The play centers on two couples who retreat to the country together but find little R & R. 

To read Riedel's full report in the post, click here.

If true, this production will mark Weaver's return to Broadway in over a decade, having last appeared on a Broadway stage in Sex and Longing in 1996.  Additional Broadway credits include Hurlyburly and The Constant Wife. Known best as a "Sci-Fi Queen," Weaver starred as Ellen Ripley in Ridley Scott's Alien (1979), Aliens (1986) directed by James Cameron, and two other sequels in the "Alien" series, a role for which she has received worldwide recognition. She is also known for her roles as Dana
Barrett in the Ghostbusters films, Dian Fossey in Gorillas in the Mist, Janey Carver in The Ice Storm, Max Conners in Heartbreakers (2001), Warden Walker in Holes (2003), and Dr. Grace Augustine in Avatar (2009). Weaver is also a three-time Academy Award nominee for her performances in Aliens (1986), Gorillas in the Mist (1988), and Working Girl (1988) winning Golden Globe Awards in the latter two films.

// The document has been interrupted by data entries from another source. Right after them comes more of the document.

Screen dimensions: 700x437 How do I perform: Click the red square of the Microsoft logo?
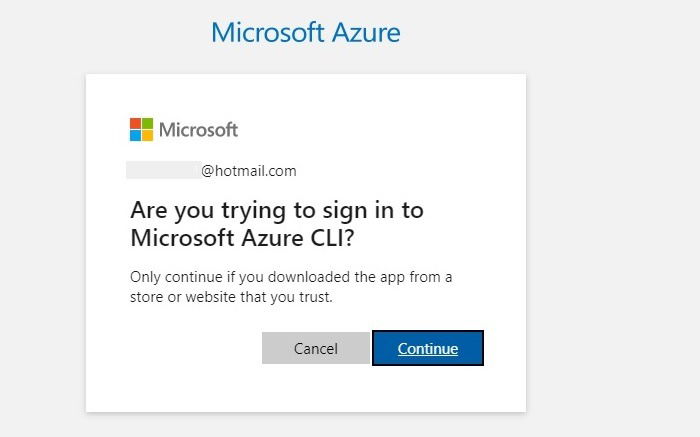click(x=135, y=123)
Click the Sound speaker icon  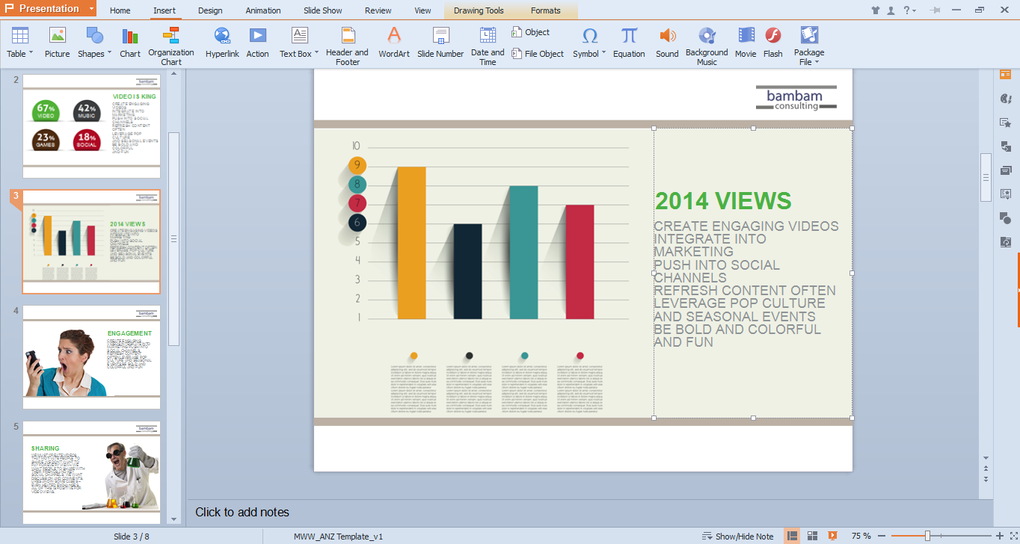pos(667,43)
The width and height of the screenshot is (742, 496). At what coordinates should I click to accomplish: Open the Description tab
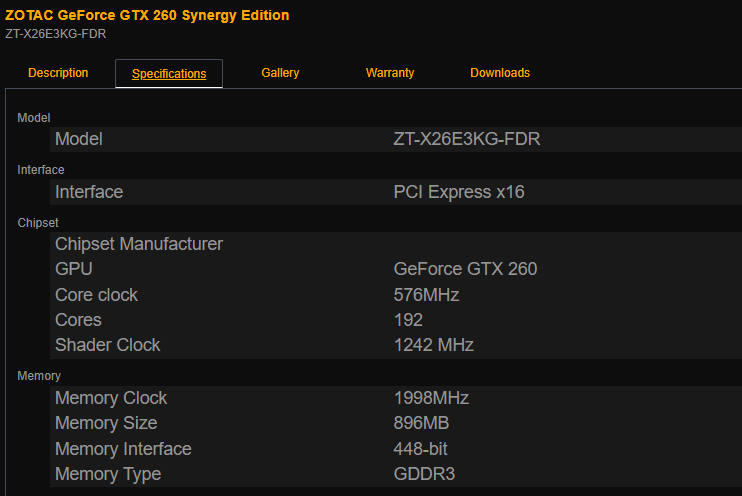58,73
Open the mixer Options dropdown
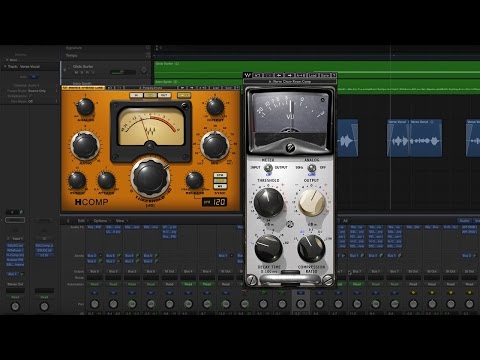480x360 pixels. tap(100, 221)
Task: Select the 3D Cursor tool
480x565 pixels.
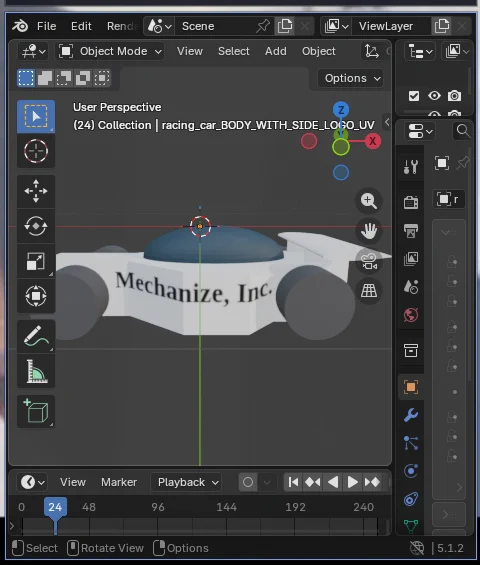Action: click(x=36, y=151)
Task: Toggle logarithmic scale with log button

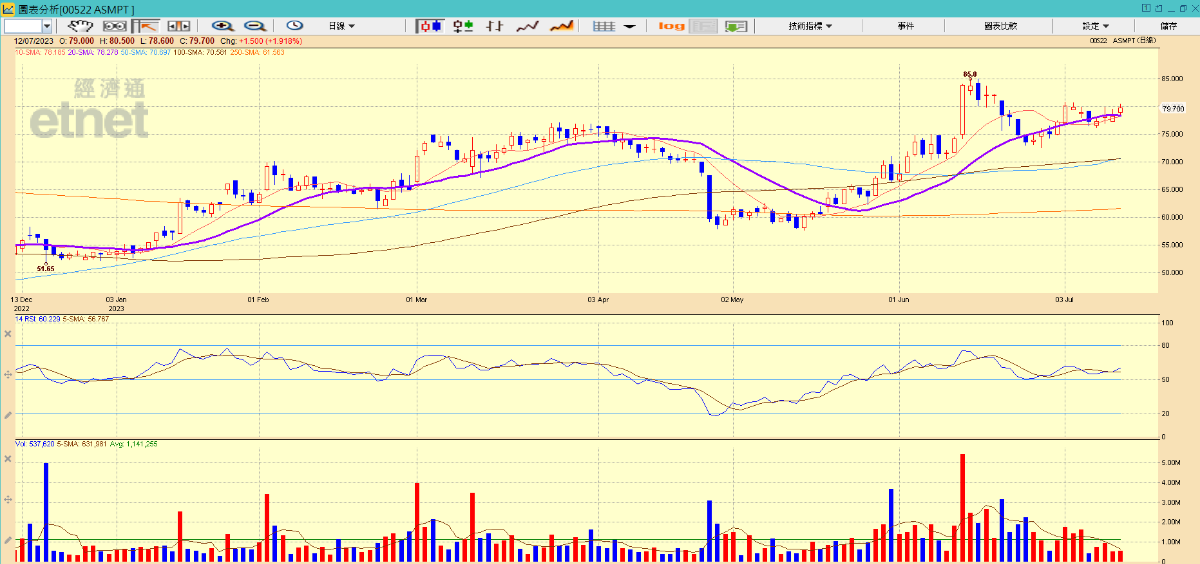Action: 672,25

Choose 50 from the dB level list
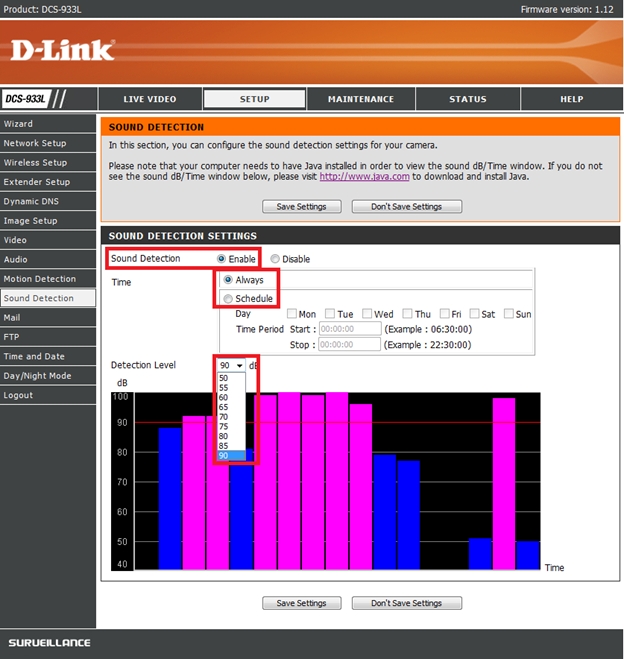(222, 378)

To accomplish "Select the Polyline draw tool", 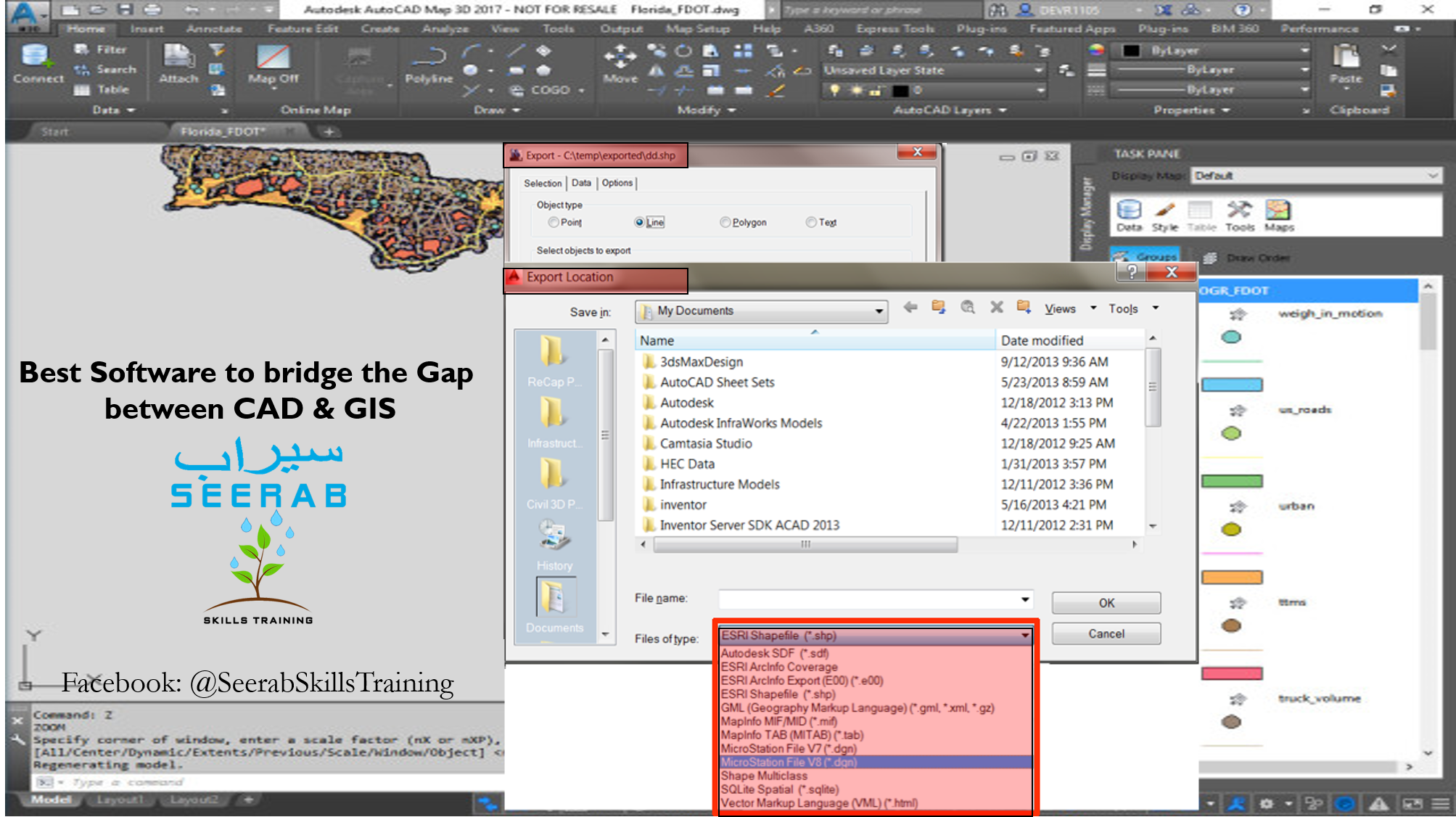I will click(x=428, y=64).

Tony and Drama Desk-winning actor Kevin Kline was last on Broadway in Cyrano de Bergerac in the 2007-2008 season.  He boasts among his extensive Broadway credits The Pirates of Penzance, Henry IV, and On the Twentieth Century among nearly a dozen others. An artistic associate of The Public Theatrr, Kline has appeared in the Public's productions of Shakespeare's Henry V, Richard III, and two turns as Hamlet- once in 1986 and again in 1990 where he also served as director. He has won an Academy Award, two Tony Awards and was nominated for an Emmy Award in 2009.